Problem statement
Go through the data below line by line and count those containing the word "computer". Reply with the count only.

Dataset extract

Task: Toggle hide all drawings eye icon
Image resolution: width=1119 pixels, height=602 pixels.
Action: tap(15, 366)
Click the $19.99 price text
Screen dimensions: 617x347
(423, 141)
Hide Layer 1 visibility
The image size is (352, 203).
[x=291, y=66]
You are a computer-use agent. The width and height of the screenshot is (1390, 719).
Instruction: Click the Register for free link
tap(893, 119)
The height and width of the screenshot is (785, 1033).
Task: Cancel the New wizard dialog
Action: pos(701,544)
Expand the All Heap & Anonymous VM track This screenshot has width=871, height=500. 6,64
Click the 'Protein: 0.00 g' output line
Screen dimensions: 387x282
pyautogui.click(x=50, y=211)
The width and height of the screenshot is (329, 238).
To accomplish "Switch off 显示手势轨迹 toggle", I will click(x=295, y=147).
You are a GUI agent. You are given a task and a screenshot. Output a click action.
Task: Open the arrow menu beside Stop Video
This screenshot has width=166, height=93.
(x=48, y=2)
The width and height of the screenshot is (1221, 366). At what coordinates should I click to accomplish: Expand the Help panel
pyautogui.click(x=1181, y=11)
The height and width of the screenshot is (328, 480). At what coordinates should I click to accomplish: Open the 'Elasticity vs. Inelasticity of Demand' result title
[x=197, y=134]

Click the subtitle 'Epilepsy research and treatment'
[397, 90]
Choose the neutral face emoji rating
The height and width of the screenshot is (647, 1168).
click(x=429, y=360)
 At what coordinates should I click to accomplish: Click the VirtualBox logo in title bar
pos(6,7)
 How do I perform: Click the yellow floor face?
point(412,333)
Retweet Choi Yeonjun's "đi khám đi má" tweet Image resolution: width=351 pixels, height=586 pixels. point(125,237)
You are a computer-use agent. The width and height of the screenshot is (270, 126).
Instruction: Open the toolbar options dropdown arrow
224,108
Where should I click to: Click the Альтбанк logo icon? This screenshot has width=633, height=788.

Task solution
2